Tutti queste rivendicazioni risultano ad oggi bloccate dal ruolo complice svolto dai sindacati confederali. In questi anni, essi hanno messo in campo blande azioni simboliche che non hanno ottenuto nessun risultato se non il loro riconoscimento da parte dell’azienda e il conseguente versamento di qualche quota sindacale.
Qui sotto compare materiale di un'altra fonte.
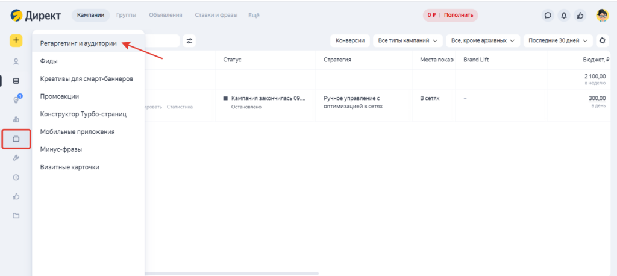
Task: Switch to the 'Группы' tab
Action: coord(126,14)
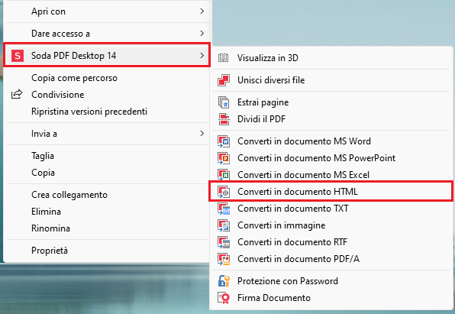Click the Unisci diversi file merge icon
Viewport: 455px width, 314px height.
tap(224, 80)
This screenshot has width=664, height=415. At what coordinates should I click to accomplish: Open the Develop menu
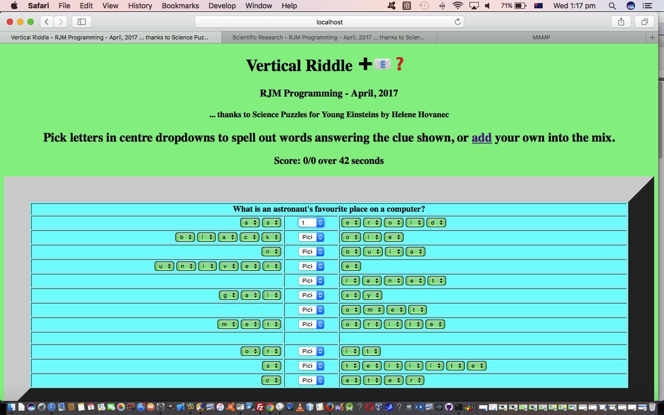point(222,6)
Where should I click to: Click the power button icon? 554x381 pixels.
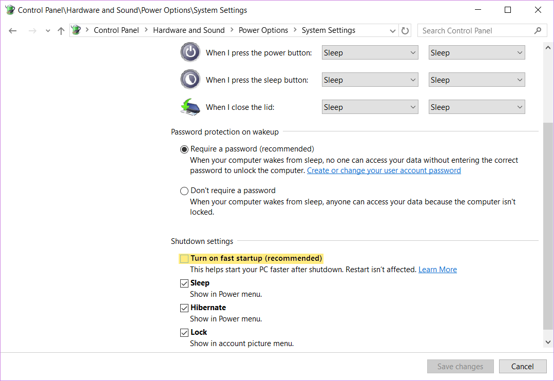(x=190, y=52)
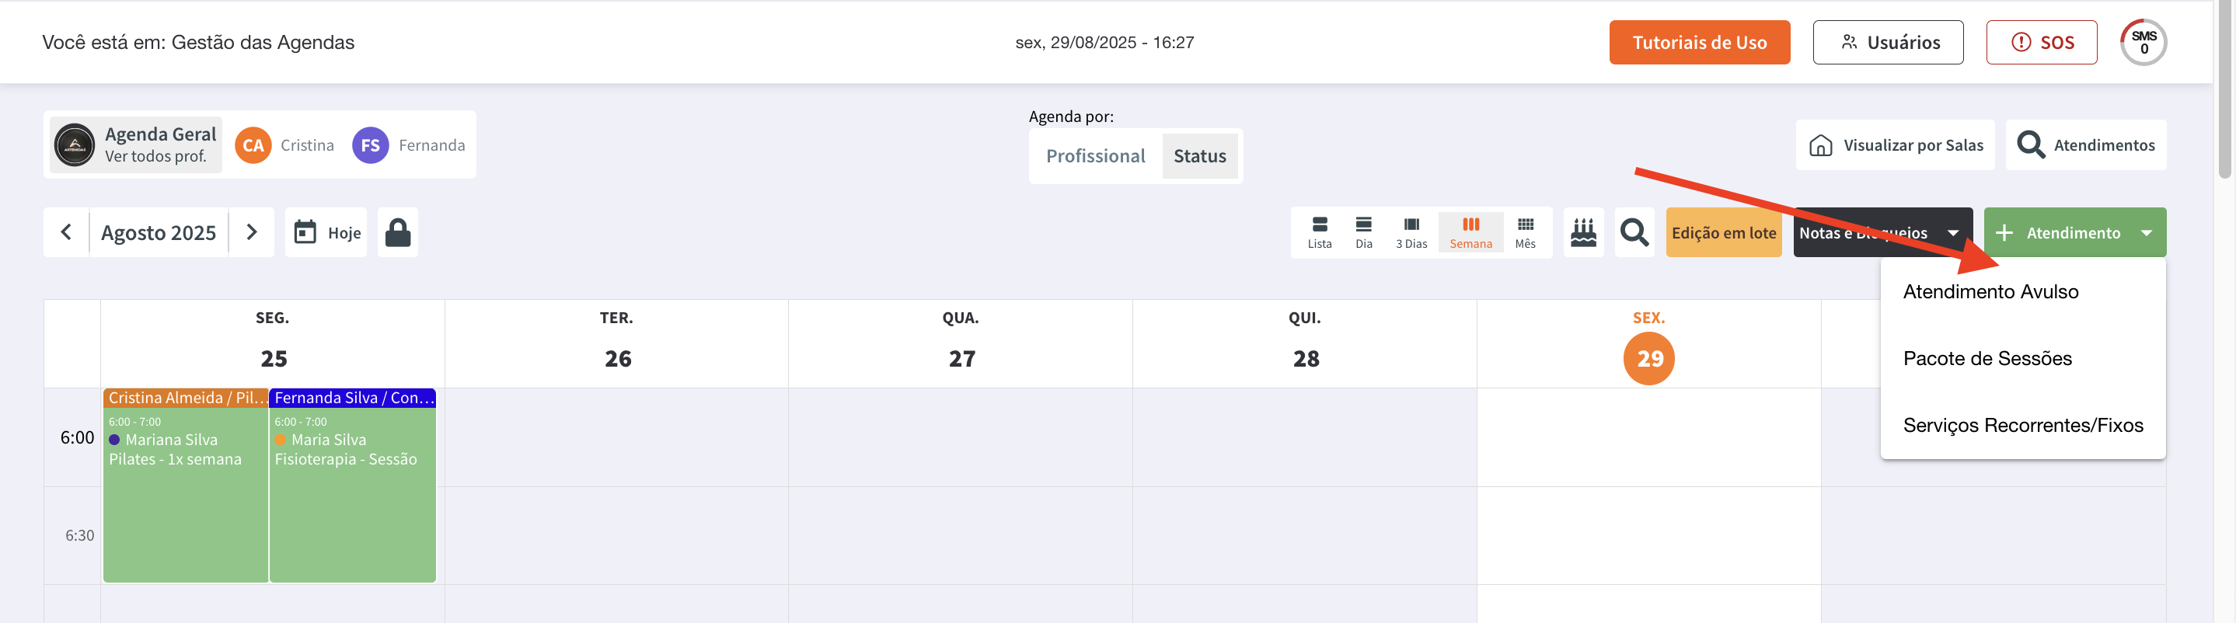The image size is (2236, 623).
Task: Toggle agenda by Profissional
Action: (1095, 156)
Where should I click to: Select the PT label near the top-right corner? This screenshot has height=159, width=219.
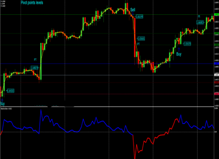199,16
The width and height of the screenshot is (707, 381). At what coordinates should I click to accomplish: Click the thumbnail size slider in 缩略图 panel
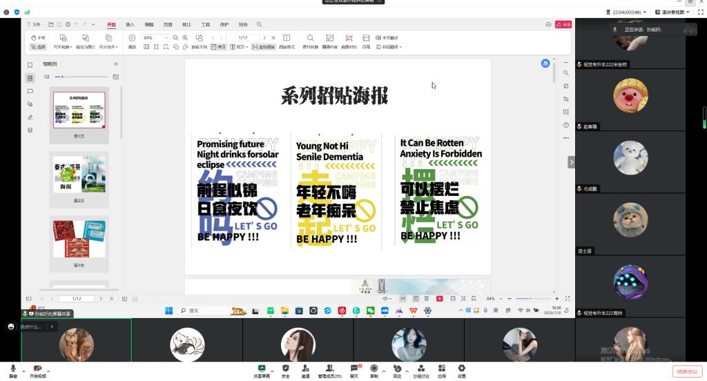pos(63,77)
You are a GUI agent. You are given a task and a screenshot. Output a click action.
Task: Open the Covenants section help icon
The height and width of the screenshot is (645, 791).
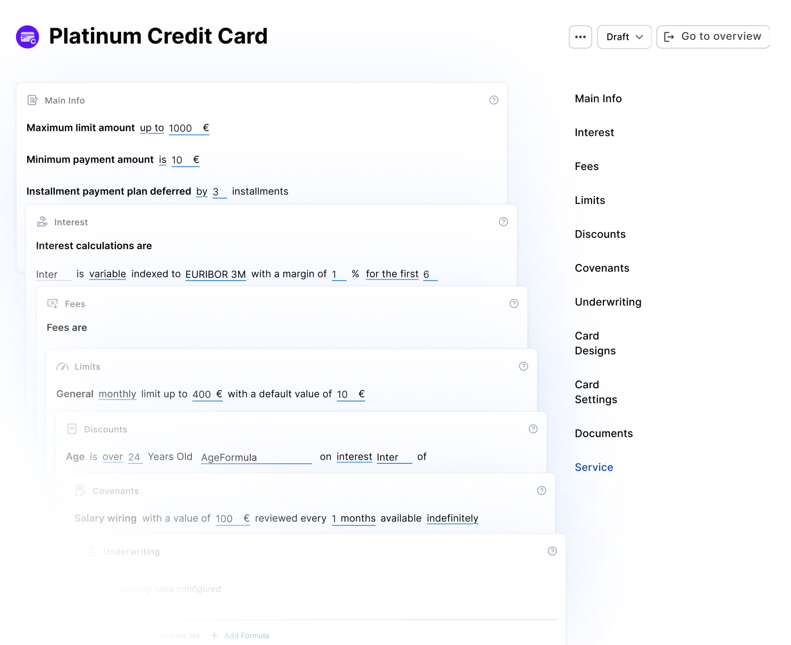[x=541, y=490]
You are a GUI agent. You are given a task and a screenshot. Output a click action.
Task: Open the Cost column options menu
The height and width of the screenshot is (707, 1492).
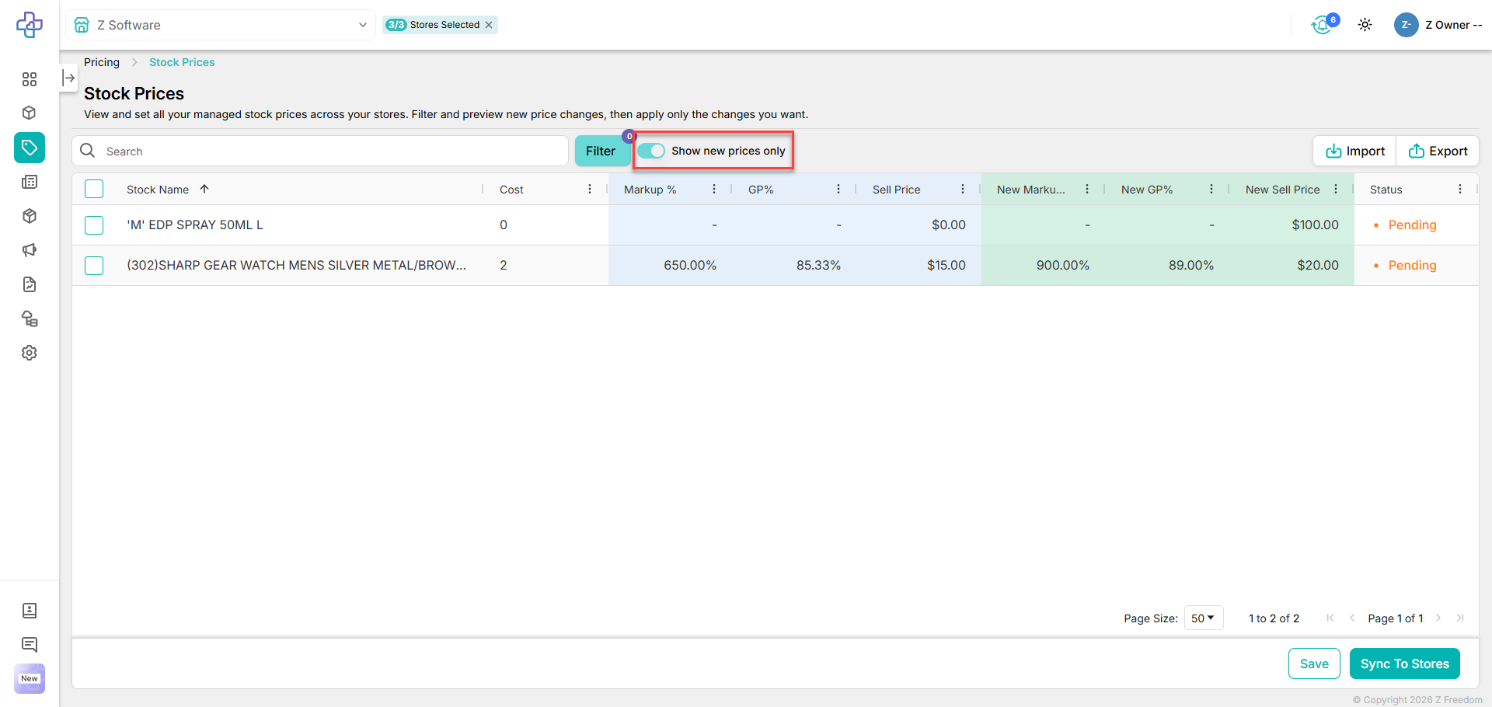[590, 189]
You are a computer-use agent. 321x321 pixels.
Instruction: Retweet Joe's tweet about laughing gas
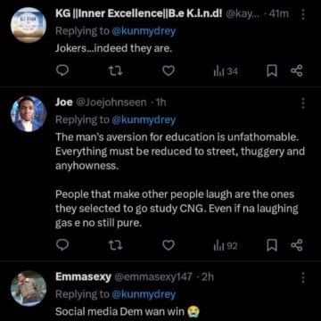point(116,245)
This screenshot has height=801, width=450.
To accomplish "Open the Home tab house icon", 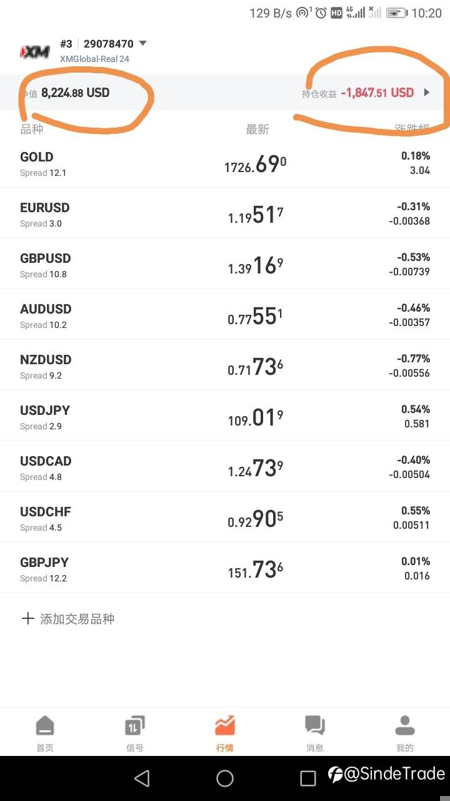I will 45,726.
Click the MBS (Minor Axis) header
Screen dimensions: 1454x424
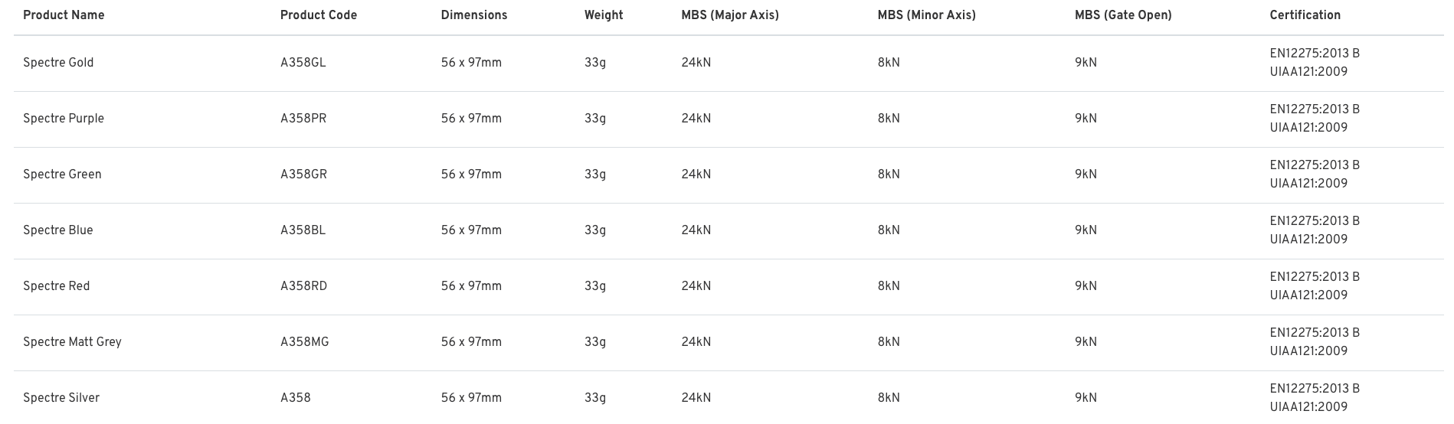(927, 15)
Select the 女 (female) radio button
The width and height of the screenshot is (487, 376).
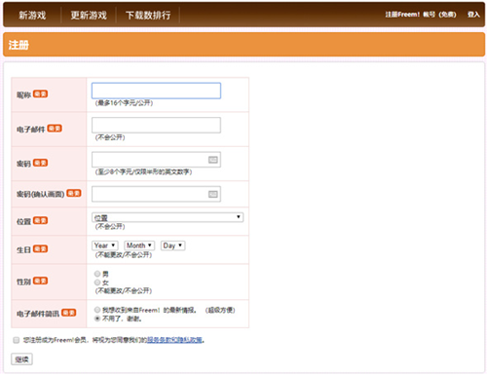pos(97,282)
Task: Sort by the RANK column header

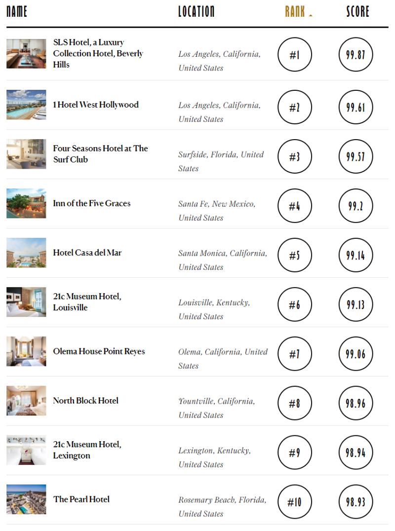Action: (295, 11)
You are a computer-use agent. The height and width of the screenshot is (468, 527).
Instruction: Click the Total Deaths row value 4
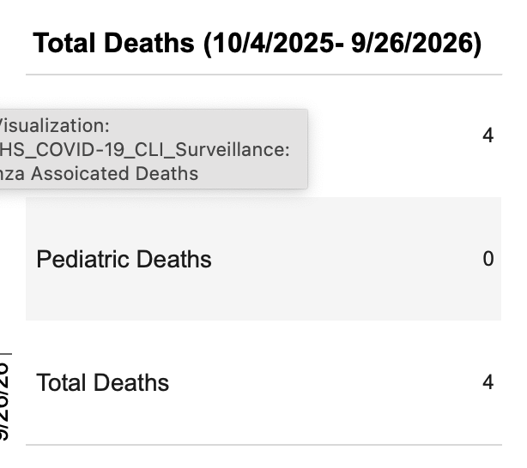pos(488,382)
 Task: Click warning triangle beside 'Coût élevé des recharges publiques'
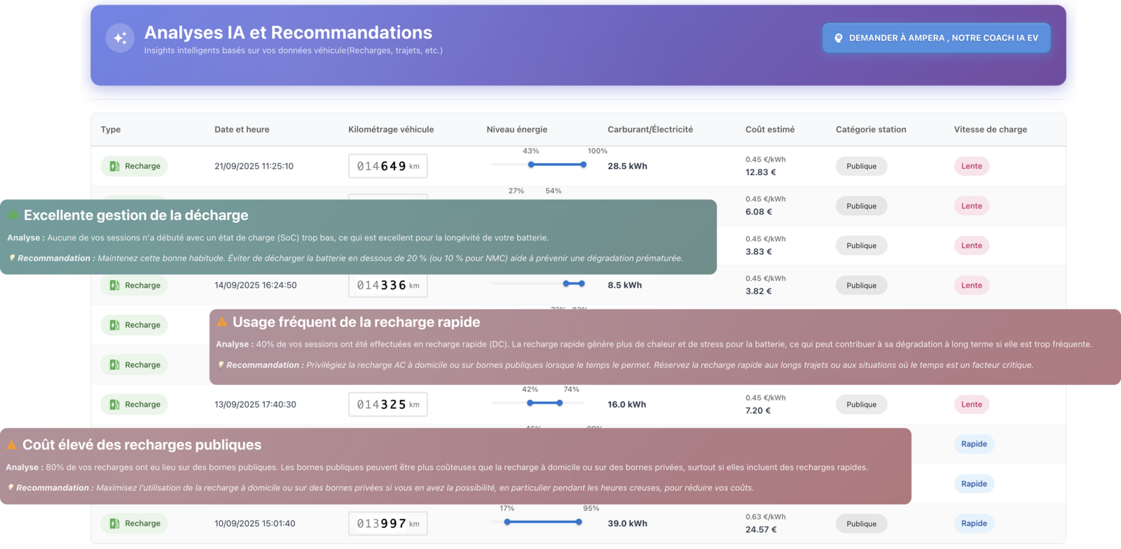(x=12, y=445)
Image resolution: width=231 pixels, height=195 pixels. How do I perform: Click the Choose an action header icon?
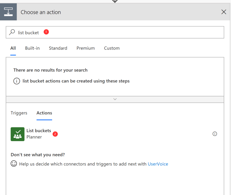point(8,12)
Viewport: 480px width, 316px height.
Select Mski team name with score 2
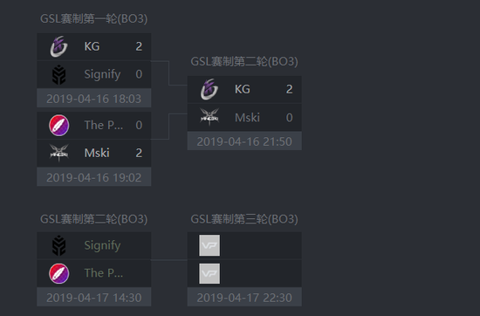[x=97, y=153]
Non solo: ad ogni manifestazione davanti ad Amazon tenutasi nell’ultimo anno, è regolarmente seguita una recrudescenza ingiustificabile in termini repressivi: denunce, fogli di via, avvisi orali. Ciò rende ancora più grave la situazione di extra-legalità di Amazon. La richiesta del ritiro immediato di tutte queste misure a carico dei sindacalisti e dei lavoratori diviene quindi un punto della piattaforma. Che sia Amazon a pagare le scelte politiche repressive delle istituzioni italiane.
Il 26 novembre, data tristemente nota come “black Friday”, sarà una data quindi dalla enorme valenza politica, a cui invitiamo tutti gli attivisti impegnati a vario titolo nella lotta per un mondo più umano e in cui lavorare non sia uno scambio con la dignità. Ci appelliamo a disoccupati, studenti, militanti, operatori sanitari già sfruttati in prima fila contro il Covid: il 26 novembre deve essere un segnale di unità che veda tutti uniti nel blocco di 24 ore alle attività di Amazon, blocco che mai arriverà altrimenti da parte dei sindacati che in tutti questi anni hanno recitato la parte per permettere che nulla cambiasse.
Solo il blocco degli interessi padronali può impensierire i nuovi “padroni del vapore” e aprire uno spiraglio su un domani più degno di essere vissuto.